• Jacques Peletier du Mans renonce à sa réforme de l’orthographe

    by  • 26 janvier 2014 • Poème quotidien • 0 Comments

    Jardins Jacques-Peletier, Le Mans.

    Jardins Jacques-Peletier, Le Mans.

    Vous venez de gagner un milliard (de centimes) d’euros, ce qui est bien, mais savez-vous que Jacques Peletier du Mans y est pour quelque chose, et que vous devez lui être infiniment reconnaissant – sinon vous n’eussiez compté qu’en millions vos ronds. Car Jacques Peletier du Mans, né… au Mans en 1517, véritable esprit de la Renaissance qui s’intéresse à tout, mathématicien passionné qui va publier de nombreux ouvrages ayant pour sujet l’algèbre ou la géométrie, médecin curieux du corps, soucieux d’en réparer les désordres avec les moyens de l’époque, mais aussi par des procédés de son invention, grammairien qui veut donner à la langue française un statut de langue nationale, inventeur d’un nouveau système graphique, fondé sur des signes phonétiques – système exposé dans Dialogue de l’ortografe e prononciation françoise (1550) qui ne réunit guère de convaincus, Jacques Peletier du Mans, donc, a inventé le mot « milliard ». CQFS : ce qu’il fallait savoir.

     

     

    Révolution pacifique

    Ce que vous savez aussi, c’est qu’il joue un rôle capital dans la naissance de La Défense et illustration de la langue française – il en donne l’esprit dès 1545 dans la préface de son Art poétique traduit d’Horace. C’est lui l’âme de la Révolution pacifique qui fait entrer tout doucement dans les mœurs et les habitudes d’écriture le français que nous parlons aujourd’hui. Alors, pourquoi ne figure-t-il pas en tête de liste des sept de la Pléiade ? Eh bien, parce que Peletier du Mans est un modeste, un vrai penseur, un intellectuel pur que l’idée de gloire n’effleure même pas. Peletier aime le changement, le voyage.

    Lui aussi, Louise ?…

    Il séjourne dans les grandes villes où il perfectionne son savoir déjà encyclopédique : Poitiers, Bordeaux, Lyon. Ronsard l’a inscrit pendant plus de vingt-cinq ans dans son cercle d’étoiles, la Pléiade – avant que Dorat le remplace. On aura tout dit de lui lorsque vous saurez que lui aussi fréquenta les Lyonnais, et que, parmi ces Lyonnais, la Lyonnaise Louise Labé lui tourneboula le cœur… Baise m’encor, rebaise-moi et baise… Qui sait, c’était peut-être pour lui ! Peletier meurt pauvre, mais toujours aussi savant en 1582.

    Plaisir de lire

    Ne touche pas à mon orthographe !

    Après de multiples essais de réforme de l’orthographe, Jacques Peletier du Mans se rend compte que les Français sont très attachés à une orthographe unique – à quoi bon en avoir trente-six… – et défend qu’on la modifie !

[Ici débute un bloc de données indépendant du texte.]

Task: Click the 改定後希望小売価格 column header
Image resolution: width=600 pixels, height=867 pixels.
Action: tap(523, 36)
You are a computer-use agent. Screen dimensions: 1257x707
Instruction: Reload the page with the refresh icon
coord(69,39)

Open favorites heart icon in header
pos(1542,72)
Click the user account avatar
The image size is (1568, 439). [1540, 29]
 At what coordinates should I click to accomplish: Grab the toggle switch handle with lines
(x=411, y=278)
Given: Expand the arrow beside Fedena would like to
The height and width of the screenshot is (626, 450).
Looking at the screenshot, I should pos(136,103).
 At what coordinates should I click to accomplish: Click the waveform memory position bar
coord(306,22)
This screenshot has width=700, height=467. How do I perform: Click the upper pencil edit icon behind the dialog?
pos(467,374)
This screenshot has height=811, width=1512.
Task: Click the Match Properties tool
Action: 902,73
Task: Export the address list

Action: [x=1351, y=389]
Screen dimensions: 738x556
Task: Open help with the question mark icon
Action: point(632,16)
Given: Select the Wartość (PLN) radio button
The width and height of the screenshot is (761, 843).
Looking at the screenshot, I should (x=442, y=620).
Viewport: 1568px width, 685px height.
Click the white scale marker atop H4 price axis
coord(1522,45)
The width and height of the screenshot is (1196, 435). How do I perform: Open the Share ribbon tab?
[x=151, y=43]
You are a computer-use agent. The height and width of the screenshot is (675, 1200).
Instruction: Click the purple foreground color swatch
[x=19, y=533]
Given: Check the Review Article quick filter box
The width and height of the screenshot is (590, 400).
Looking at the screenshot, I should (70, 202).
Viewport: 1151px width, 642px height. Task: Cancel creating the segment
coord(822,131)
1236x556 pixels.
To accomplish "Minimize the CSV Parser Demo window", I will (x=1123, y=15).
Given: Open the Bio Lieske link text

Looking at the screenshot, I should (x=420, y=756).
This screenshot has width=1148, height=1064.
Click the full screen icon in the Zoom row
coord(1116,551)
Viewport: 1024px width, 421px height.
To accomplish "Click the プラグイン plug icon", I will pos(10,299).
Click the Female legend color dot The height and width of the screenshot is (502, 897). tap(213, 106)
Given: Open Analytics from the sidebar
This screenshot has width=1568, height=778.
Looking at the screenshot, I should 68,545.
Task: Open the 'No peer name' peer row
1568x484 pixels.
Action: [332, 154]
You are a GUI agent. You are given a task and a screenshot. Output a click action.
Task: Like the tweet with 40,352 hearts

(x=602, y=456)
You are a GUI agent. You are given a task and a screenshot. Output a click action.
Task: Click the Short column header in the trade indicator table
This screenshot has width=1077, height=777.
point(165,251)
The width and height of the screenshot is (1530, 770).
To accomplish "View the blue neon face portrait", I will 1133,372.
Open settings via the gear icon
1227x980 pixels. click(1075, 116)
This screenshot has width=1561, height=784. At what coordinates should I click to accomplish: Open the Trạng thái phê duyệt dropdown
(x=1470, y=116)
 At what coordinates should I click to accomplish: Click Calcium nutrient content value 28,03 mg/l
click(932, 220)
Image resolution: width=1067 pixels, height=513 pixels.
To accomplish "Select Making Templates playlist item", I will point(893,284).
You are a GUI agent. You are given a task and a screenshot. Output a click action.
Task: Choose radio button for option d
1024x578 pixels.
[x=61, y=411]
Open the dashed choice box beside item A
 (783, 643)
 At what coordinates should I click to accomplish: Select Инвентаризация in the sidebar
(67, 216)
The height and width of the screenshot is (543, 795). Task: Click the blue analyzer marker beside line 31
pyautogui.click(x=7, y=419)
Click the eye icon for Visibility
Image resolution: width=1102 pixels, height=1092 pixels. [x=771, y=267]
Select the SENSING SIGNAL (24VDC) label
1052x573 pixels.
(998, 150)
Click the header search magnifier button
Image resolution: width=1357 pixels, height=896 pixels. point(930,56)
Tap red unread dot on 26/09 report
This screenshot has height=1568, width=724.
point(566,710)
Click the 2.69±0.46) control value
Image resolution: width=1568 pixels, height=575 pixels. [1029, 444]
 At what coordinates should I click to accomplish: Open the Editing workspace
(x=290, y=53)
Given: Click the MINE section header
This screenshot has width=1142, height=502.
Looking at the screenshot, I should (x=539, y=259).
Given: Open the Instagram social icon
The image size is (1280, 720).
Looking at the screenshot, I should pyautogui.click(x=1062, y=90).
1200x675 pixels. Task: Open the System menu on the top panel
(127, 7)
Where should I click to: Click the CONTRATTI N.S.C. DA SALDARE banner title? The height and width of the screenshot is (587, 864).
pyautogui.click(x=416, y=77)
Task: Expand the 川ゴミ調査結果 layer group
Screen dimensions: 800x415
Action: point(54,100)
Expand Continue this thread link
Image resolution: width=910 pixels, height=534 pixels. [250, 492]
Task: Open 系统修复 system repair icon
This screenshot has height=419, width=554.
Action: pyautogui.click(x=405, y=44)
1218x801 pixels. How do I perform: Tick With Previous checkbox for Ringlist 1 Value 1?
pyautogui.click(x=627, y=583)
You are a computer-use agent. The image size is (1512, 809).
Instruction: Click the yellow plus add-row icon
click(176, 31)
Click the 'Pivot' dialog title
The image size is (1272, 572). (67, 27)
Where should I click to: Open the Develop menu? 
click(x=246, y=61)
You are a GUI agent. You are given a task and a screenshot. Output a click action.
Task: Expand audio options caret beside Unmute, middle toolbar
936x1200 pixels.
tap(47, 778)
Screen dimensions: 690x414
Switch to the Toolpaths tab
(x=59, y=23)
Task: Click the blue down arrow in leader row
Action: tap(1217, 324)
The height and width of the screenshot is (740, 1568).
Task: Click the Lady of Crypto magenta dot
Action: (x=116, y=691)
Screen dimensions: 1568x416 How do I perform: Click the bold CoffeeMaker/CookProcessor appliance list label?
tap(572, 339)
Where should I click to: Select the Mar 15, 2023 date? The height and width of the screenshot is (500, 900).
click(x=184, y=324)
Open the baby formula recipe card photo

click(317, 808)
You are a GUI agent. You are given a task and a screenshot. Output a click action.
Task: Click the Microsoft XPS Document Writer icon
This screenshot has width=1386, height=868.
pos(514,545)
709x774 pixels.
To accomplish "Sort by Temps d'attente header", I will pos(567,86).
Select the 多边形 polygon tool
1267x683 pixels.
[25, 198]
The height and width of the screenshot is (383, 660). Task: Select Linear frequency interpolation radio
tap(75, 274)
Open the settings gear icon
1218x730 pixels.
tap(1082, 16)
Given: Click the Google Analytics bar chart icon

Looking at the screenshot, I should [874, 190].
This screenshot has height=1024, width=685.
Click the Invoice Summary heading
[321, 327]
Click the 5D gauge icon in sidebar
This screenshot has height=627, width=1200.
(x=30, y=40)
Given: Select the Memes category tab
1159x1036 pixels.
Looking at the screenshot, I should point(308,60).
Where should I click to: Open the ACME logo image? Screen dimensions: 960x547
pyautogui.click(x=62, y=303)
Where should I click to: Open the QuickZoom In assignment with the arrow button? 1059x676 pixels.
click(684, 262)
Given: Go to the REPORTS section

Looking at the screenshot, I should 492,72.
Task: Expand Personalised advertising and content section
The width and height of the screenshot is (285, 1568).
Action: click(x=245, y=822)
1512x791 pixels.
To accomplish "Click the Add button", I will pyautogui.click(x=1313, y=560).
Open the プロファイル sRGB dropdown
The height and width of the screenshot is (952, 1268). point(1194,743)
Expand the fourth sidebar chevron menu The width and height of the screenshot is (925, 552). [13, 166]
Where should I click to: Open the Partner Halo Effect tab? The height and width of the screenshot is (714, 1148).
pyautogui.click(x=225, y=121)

    Ceux qui entreprennent de corriger notre orthographe – autant que je puis connaître leur intention et fantaisie – ne tendent à autre fin qu’à rapporter l’écriture à la prononciation, et, par ce moyen, ils tâchent à en ôter la superfluité abusive qu’ils disent y être. S’ils le font en faveur des Français, il m’est avis qu’ils ne leur font pas si grand plaisir comme ils le pensent, car les Français, pour être de si longtemps accoutumés, assurés et confirmés en la mode d’écrire qu’ils tiennent de présent, sans jamais avoir entendu parler de plainte ni de reforme aucune, se trouveront tout ébahis et penseront qu’on se veut moquer d’eux de la leur vouloir ainsi ôter tout d’un coup […] Si vous introduisez une nouvelle façon d’orthographe il faut qu’à toutes sortes de gens vous ôtiez ainsi la plume des mains ou, ce qui ne vaut guère mieux, que vous les mettiez à recommencer : tellement qu’au lieu de les gratifier, vous les mettrez en peine de désapprendre une chose qu’ils trouvent bonne et aisée, pour en apprendre une longue, fâcheuse et difficile et qui ne leur pourra apporter que confusion, erreur et obscurité.